───── Records shown
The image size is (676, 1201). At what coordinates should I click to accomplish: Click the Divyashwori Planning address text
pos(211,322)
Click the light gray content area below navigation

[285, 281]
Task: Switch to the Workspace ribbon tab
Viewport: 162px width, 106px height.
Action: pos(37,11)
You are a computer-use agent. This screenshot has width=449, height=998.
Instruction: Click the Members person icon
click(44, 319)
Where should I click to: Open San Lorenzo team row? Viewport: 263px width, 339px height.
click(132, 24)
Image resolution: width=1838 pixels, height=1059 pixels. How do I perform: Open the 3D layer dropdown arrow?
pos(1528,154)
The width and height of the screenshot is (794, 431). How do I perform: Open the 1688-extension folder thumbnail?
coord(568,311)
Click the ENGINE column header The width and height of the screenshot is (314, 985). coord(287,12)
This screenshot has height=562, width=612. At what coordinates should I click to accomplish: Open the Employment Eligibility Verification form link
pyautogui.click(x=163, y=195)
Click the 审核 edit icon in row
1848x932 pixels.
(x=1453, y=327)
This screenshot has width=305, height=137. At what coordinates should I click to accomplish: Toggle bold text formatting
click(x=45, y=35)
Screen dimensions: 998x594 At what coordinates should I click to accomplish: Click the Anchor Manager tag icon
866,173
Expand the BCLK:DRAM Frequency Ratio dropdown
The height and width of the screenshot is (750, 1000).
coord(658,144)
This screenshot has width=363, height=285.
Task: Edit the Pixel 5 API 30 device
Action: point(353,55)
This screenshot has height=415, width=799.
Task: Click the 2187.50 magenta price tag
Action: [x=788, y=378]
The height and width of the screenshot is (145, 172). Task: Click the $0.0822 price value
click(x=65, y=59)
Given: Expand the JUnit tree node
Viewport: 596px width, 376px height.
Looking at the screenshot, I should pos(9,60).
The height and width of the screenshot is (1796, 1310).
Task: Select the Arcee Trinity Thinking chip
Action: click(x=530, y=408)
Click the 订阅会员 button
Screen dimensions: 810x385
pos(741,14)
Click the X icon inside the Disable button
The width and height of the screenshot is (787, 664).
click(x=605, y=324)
──────────
(Your objective)
Copy out the material from its first line up to and including the line containing "click(132, 24)", keeping each line unchanged.

(Correct result)
The image size is (676, 1201). At what coordinates should I click to accomplish: Click the Divyashwori Planning address text
pos(211,322)
Click the light gray content area below navigation

[285, 281]
Task: Switch to the Workspace ribbon tab
Viewport: 162px width, 106px height.
Action: pos(37,11)
You are a computer-use agent. This screenshot has width=449, height=998.
Instruction: Click the Members person icon
click(44, 319)
Where should I click to: Open San Lorenzo team row? Viewport: 263px width, 339px height.
click(132, 24)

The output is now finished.